The speakers criticised the government for agreeing to what they called a controversial project. They said such a step would spoil “brotherly relations” with the people of Abbottabad and damage the agro-economy of Haripur District that is entitled to maximum share of water of River Daur, being a lower riparian region.

They said that the project would destroy the fertile orchards and agricultural land in 20 union councils (UC), and will damage the sewage system in three urban UCs, which are totally dependent on Daur’s water.

The participants estimated that about 33,000 hectares of land is irrigated from Daur’s water. Haripur is the biggest supplier of seasonal as well as off seasonal crops, vegetables and fruits to the rest of the country, speakers said.

The gathering talked about the Rawaje Aabpashi (water apportionment) accord of 1904, which guarantees Haripur’s rights over the waters of Daur River, and stated that it can not be gifted or sold to any other party.

They vowed to resist the project at “every cost” and announced to launch a protest movement “soon”. The meeting was chaired by Pakistan Peoples Party District President Haji Tahir Qureshi; representatives of Anjuman Zameendaran Traders Associations and office bearers of PML-N, JUI-F, Tehrik-i-Insaf, Jamat-e-Islami, Hazara Qaumi Mahaz attended the meeting.

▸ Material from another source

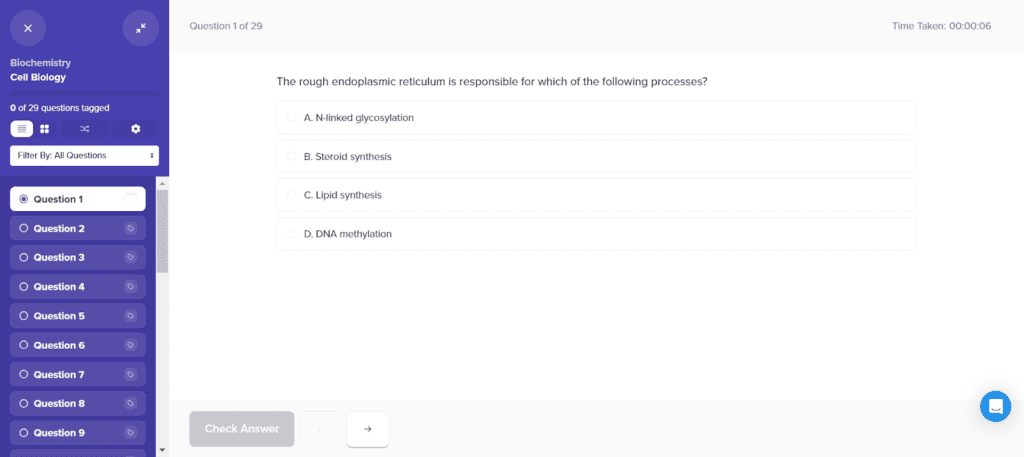The width and height of the screenshot is (1024, 457).
Task: Select answer A. N-linked glycosylation
Action: coord(596,118)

Japan agreed to fund the $43 million Gravity Flow Water Supply Project last year. The project will be finished in two phases in five years and will be located 10 km upstream from Abbottabad City.

Japan would pay $588,000 in the first instalment, for the project design, which would provide 6.8 million gallons of water daily to 216,000 people of Abbottabad and its surrounding areas by 2015.

The project was formally inaugurated by the Khyber-Pakhtunkhwa Chief Minister Ameer Haider Hoti during his visit to Abbottabad last week.

Published in The Express Tribune, September 28th, 2011.